Recently, a manifesto called Conspiracy as Governance appeared in the internet’s archives. New York Times and other media ascribed the paper to Wikileaks founder Julian Assange, published in his blog iq.org in 2006. We assume that this information is correct. In this essay, Assange referred to political systems as conspiracies. In his eyes, the anaolgy is justified because every governance regime restricts knowledge (or information) to certain members of the very same regime. And so do conspiracies.

A part of the analogy can be considered as fact, since all institutions are constituted by certain rules of communication that restrict information flows in some circumstances and enable them in others. Adherence to this information regulation reproduces the governance regime, Assange continues. Without explicitly mentioning, one can see Luhmann’s (1995) view of autopoietic (e.g., closed and self reproducing) systems, constituted by communication. Also Foucault’s (1980) assumption of ontological entity between knowledge and power can be found in Assanges statements: people execute power by setting fields of knowledge – by deciding what information is right and which is wrong, who’s to generate and bear “true” knowledge and who’s not.

It is this power that Assange promises to undermine – and I try to illustrate how.

In “Conspiracy as Governance”, Assange uses network terminology (nodes, ties, weight) to describe actors and secret communication within a conspiracy. To destroy any network, he continues, one can either eliminate nodes (here: actors), or one can weaken the ties between nodes (here: classified information flows between the actors). “Traditional” revolutionary movements as well as public authorities try to eliminate – sometimes in the very sense of that word – key actors from a specific target network.
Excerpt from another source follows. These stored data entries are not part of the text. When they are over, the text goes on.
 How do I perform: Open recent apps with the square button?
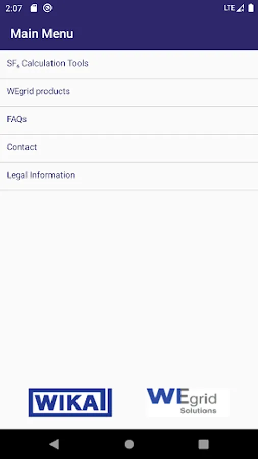pos(203,444)
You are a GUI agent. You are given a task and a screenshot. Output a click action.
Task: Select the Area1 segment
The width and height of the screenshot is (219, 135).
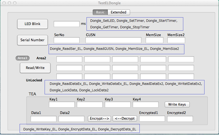click(23, 58)
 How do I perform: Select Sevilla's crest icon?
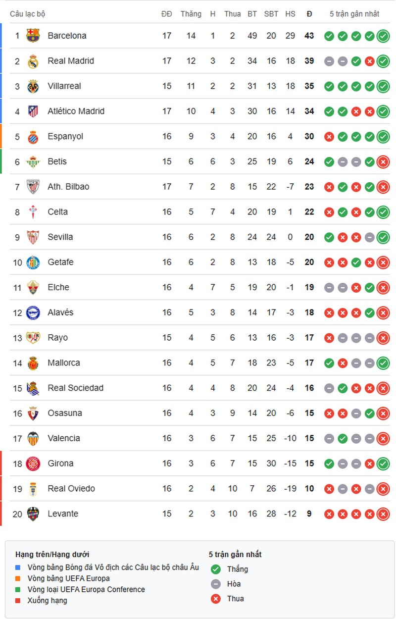click(x=33, y=237)
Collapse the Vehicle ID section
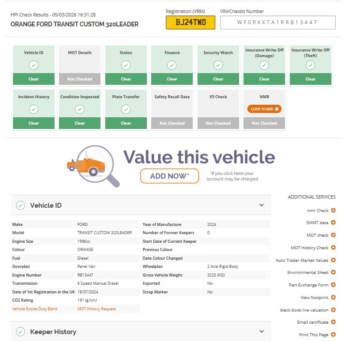347x341 pixels. (x=262, y=205)
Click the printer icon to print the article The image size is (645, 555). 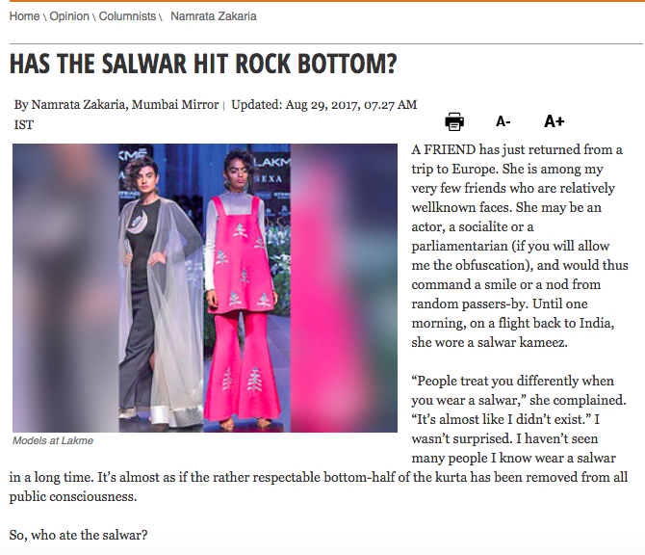pos(454,121)
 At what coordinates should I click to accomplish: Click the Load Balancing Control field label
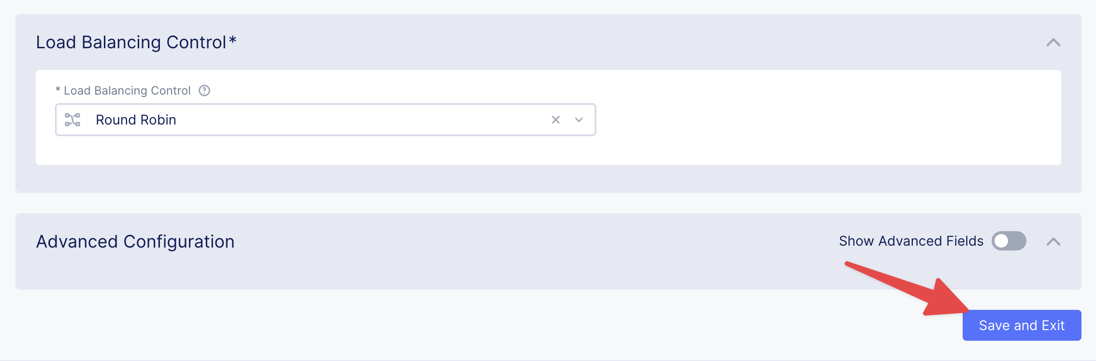(x=127, y=91)
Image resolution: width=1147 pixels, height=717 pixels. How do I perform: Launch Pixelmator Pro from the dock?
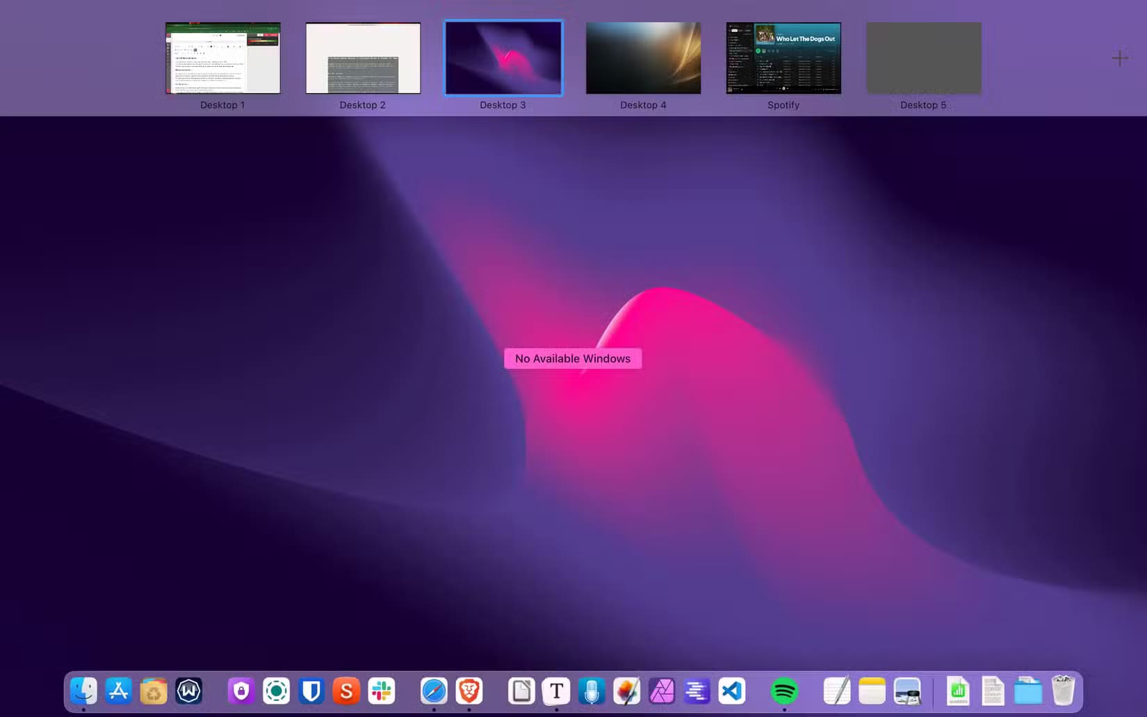[x=626, y=691]
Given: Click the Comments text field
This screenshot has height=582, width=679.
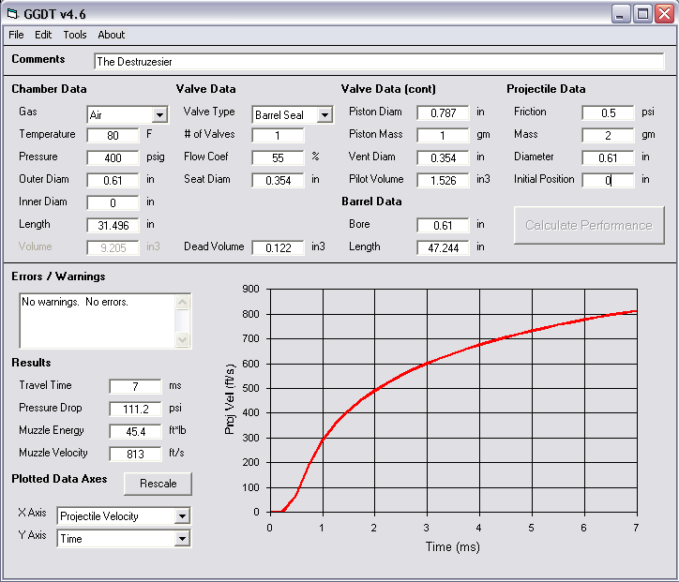Looking at the screenshot, I should tap(379, 62).
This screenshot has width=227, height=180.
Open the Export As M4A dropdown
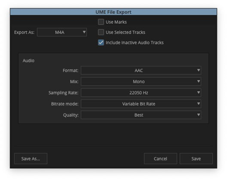pyautogui.click(x=62, y=32)
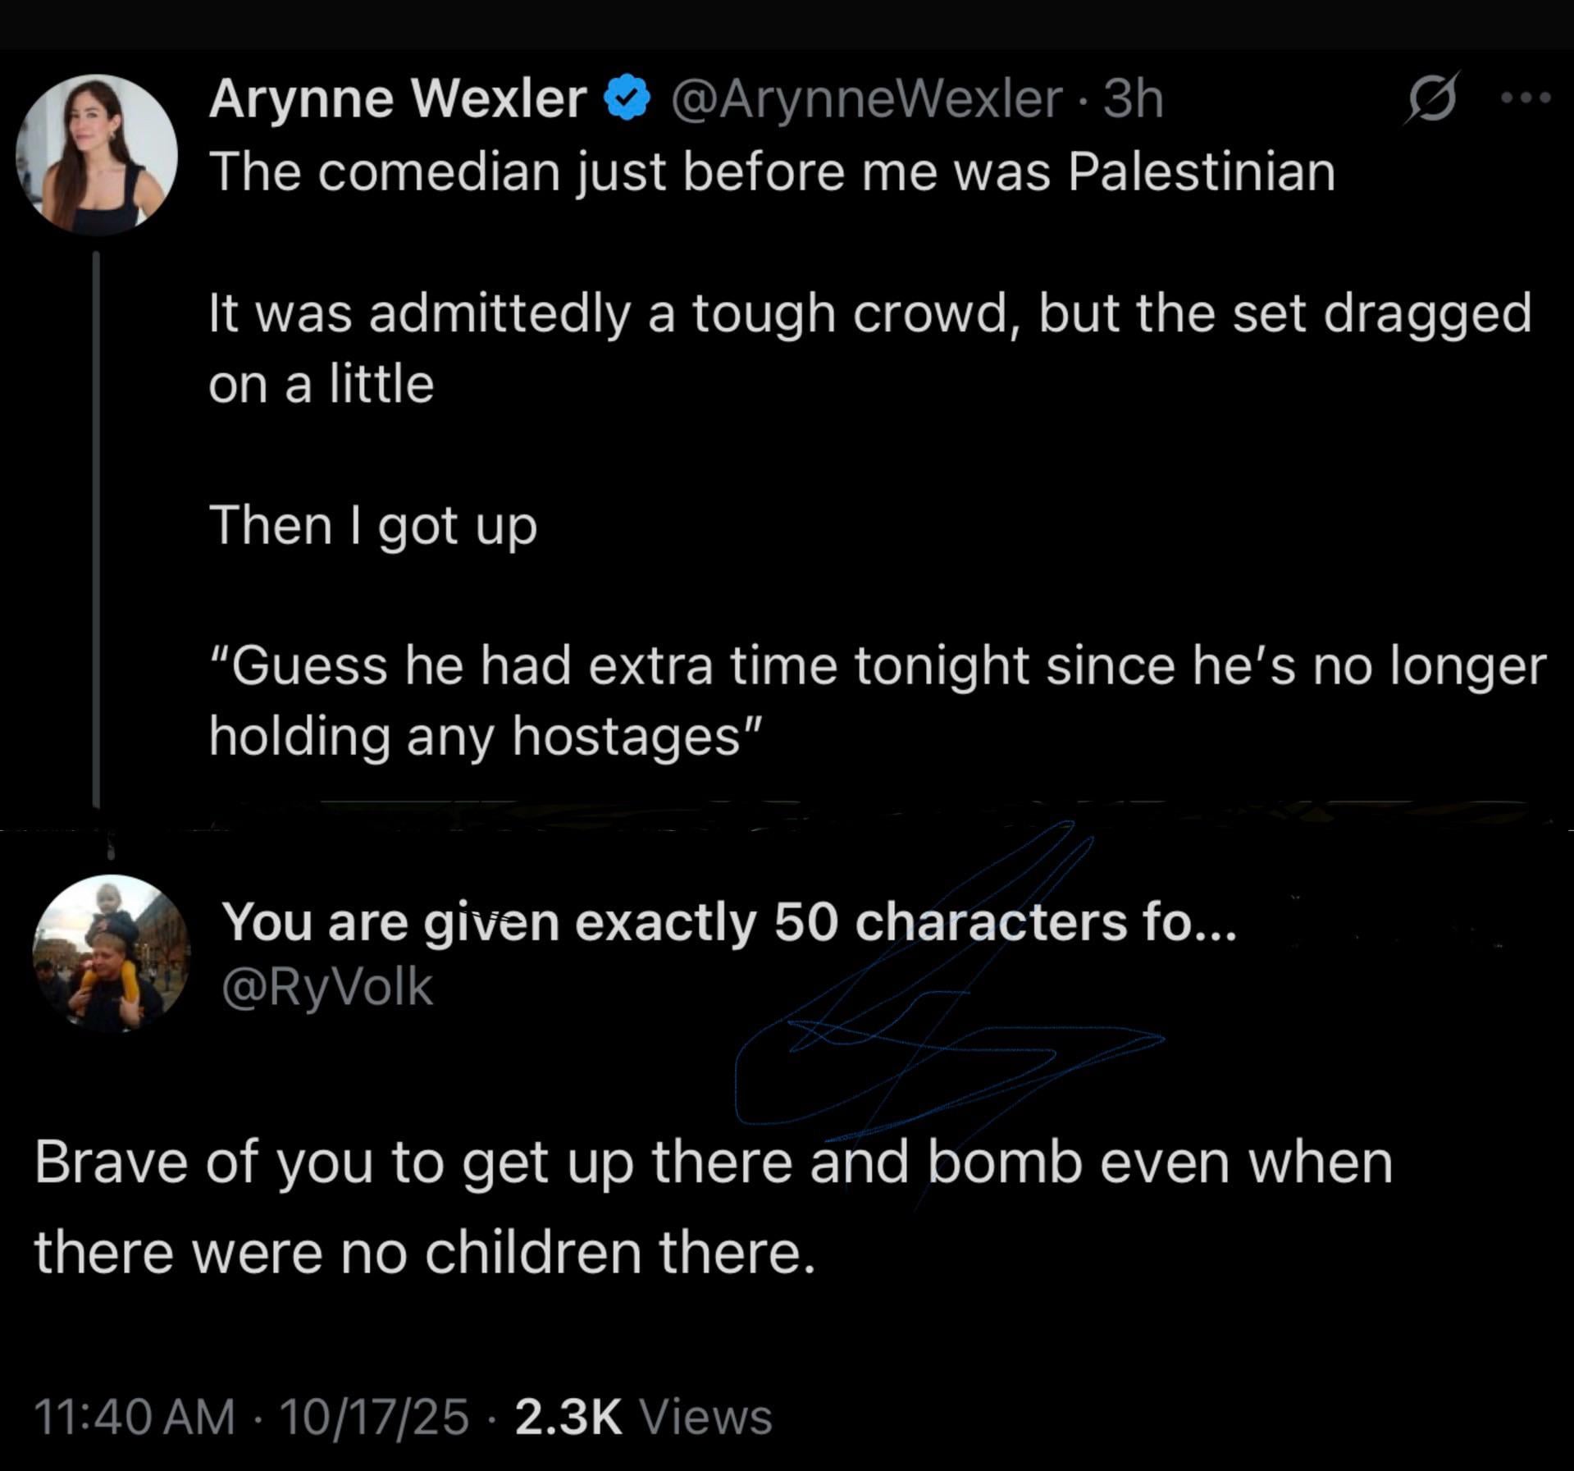
Task: Click the Grok slashed-circle icon
Action: coord(1431,99)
Wikileaks tries another way. It attempts to destroy the network by weakening the ties, cutting of classified information flows by leaking restricted information. Parts of the network collapse, thus the knowledge field and its powers diminish. Similar things happen in surveillance – only without broadcasting the information all over the internet.

For illustration purpose, I’ve chosen a random network and modeled both described effects. Let’s assume the first graphic is the basic “conspiracy” or “regime” before the “attack”. In the second graphic, most central actors (nodes with highest closeness) were eliminated. Isolated actors, whose only connection to the conspiracy were through central actors, were also removed. One can see that the same network is looking “less dense” – the conspiracy regime is weakened. The third graphic shows the “Wiki-way”: the effect when secret information is leaked. Weak ties with little (formerly) undisclosed information flows are deleted. Isolates, e.g. members that participated only in few secret communications, were also removed. In this example, the network is barely recognizable any more. Finally, in Graphic 4, formerly deleted isolates are visible again.

This “network” looks like self determination for many actors. It looks like anarchy as organizing mechanism.

Don’t you think?

But it’s just an illustration.

References:

  • Foucault, M. (1980): Power/Knowledge. Selected interviews and other writings 1972-1977. New York: Pantheon.
  • Luhmann, N. (1995): Social Systems. Stanford: Stanford University Press.